But in person, she disarms audiences expecting a steely, unsmiling angel of feminist vengeance playing intense acoustic folk for 45 minutes. She beams with her whole face, her elfin, larrikin charm winning you over before before she even sings a note.
There’s an excoriating, sub-two-minute ditty called ‘Sportsbet Sausage Sizzle’. She barely suppresses a self-deprecating smirk every time she gets to the line about her vibrator in her “only love song”, ‘Mosquito’. ‘Should Have Stayed At Home’ sees her alternating between crooning the title refrain and deadpanning all the reasons a Tinder date was a bust (“He said I was a hipster because I’ve got a fringe and I like reading books”; “He said he was a locomotive engineer/Turns out he’s actually a train driver for Transperth”) with easy, chatty comic timing.
To the delight of the crowd at her first ever UK show in November 2017, she imitated her Welsh relatives’ lilting concern over the EP title: “Is Stella all right?
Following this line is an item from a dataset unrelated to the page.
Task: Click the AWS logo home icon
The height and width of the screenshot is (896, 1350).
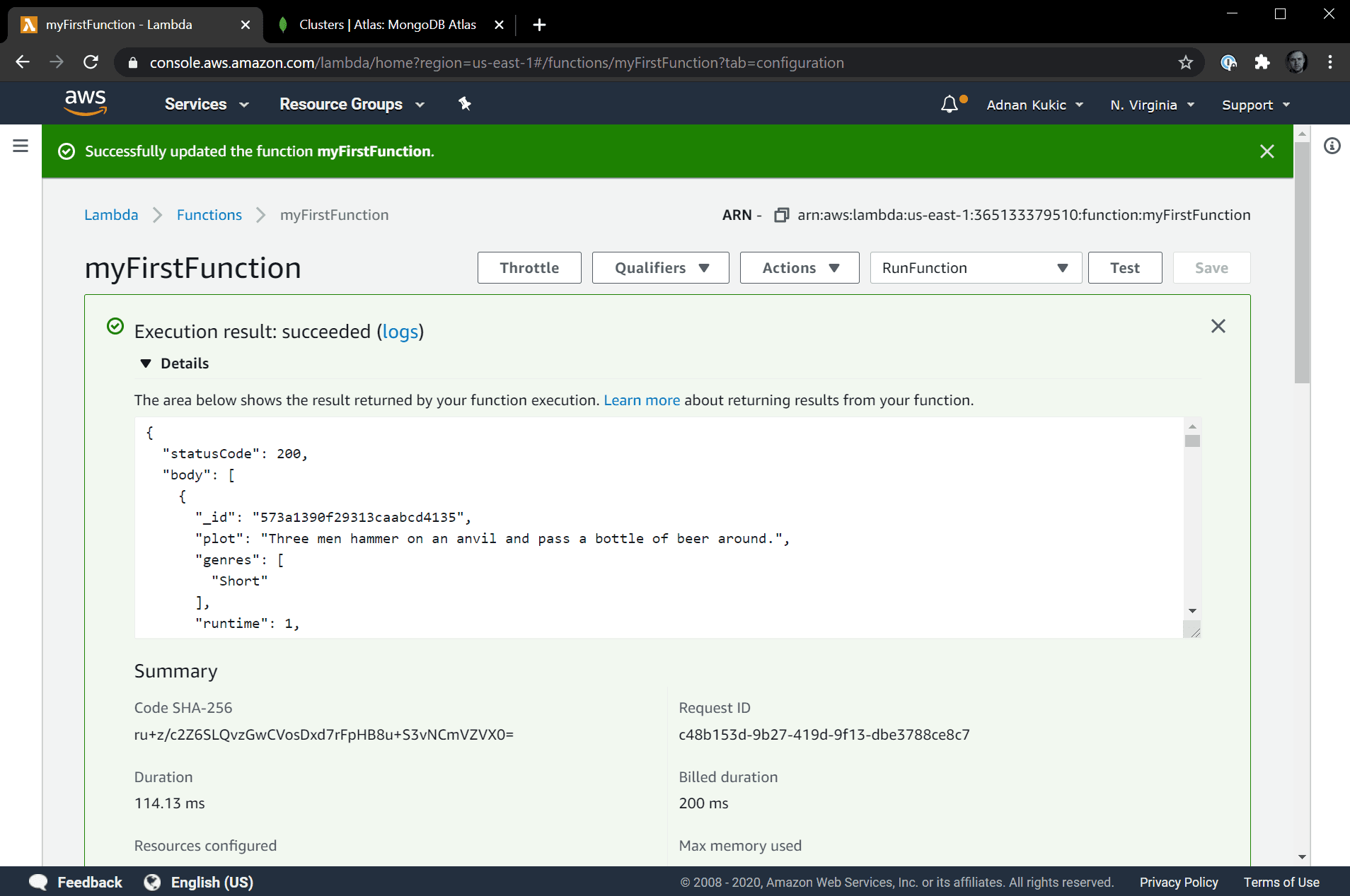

Has she got throosh, then?” (Her accent is spot on – her family spent a few years living in Swansea when she was a child, and she still speaks a little Welsh.)
“It is quite a funny thing because people do not expect [my sense of humour] at all when they come to shows,” Stella agrees. “There’ll be definitely some more playfulness in this album.”
The material for her debut full-length, which she’s in the process of writing and recording between festival appearances, includes a couple of songs written on piano, rather than her trademark spare, picked acoustic guitar. However, there’s no deliberate movement away from the style or thematic preoccupations of Thrush Metal.
The personal may be political, but it’s important to remember that her signature song was an individual expression of anger and contempt, which just happened to dovetail satisfyingly with 2017’s ultimate Big Mood. But when she writes, she says, she now finds she’s revisiting experiences she hadn’t yet fully processed, seeing old relationships anew through the lens of the current conversation.
“I don’t feel the pressure to be writing things that articulate my stance on things. I feel like ‘Boys Will Be Boys’ really summed it up for me and how I feel about victim blaming in this culture. I’m not putting pressure on myself to do it, but it might just fall into that when I write, and I’ll always be a feminist. So, those lyrics will always come out.”
If anything, she’s actively trying to channel where she was a year ago, in order to make sure she’s writing for herself rather than the “army” of people waiting for her next move: the crowds at South By Southwest, the Hottest 100 voters, the audiences on her upcoming UK tour, the solitary farmer she brought to tears atop his combine harvester.
“I’m pretending that they don’t exist while I’m in there writing because it’s really for me. Writing is for me only, and if people like it, that’s great; but, it needs to be something I really enjoy creating and putting out. And, it needs to come from that place and not from a place of like, ‘Ooh, I wonder if people will like this?’”
“I’m finding there’s no real formula for me to work at how I can become more creative or whatever, I just have to ride the wave and … just see how I go, I guess.”